Beim Nutri-Score handelt es sich um eine fünfstufige Skala von einem dunkelgrünen A bis zu einem roten E. Für die Bewertung wird aus wichtigen Nährstoffen eines Produkts eine Gesamtpunktzahl berechnet. Dabei werden auf der einen Seite Nährstoffe einbezogen, die negative Auswirkungen auf die Gesundheit haben können: der Energiegehalt, Zucker, gesättigte Fettsäuren und Salz. Auf der anderen Seite werden Eigenschaften des Produkts berücksichtigt, die eine positive gesundheitliche Wirkung haben können. Das sind der Ballaststoff- und Eiweißgehalt sowie der Anteil an Obst, Gemüse und Hülsenfrüchten.
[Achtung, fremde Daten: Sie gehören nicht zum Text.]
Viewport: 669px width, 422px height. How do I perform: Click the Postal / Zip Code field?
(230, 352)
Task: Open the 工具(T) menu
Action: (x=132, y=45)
Doch es gab immer wieder berechtigte Kritik an manchen Bewertungen des Nutri-Score. So bekam ein süßes Kakaopulver beispielsweise einen guten Nutri-Score B. Für viele Menschen war dies nicht nachvollziehbar. Die Berechnungsmethode der farbigen Kennzeichnung wurde daher weiter verbessert. Sie soll aktuellen Forschungsergebnissen und Ernährungsempfehlungen Rechnung tragen. Wir haben die wichtigsten Neuerungen zum Jahreswechsel für Sie zusammengefasst.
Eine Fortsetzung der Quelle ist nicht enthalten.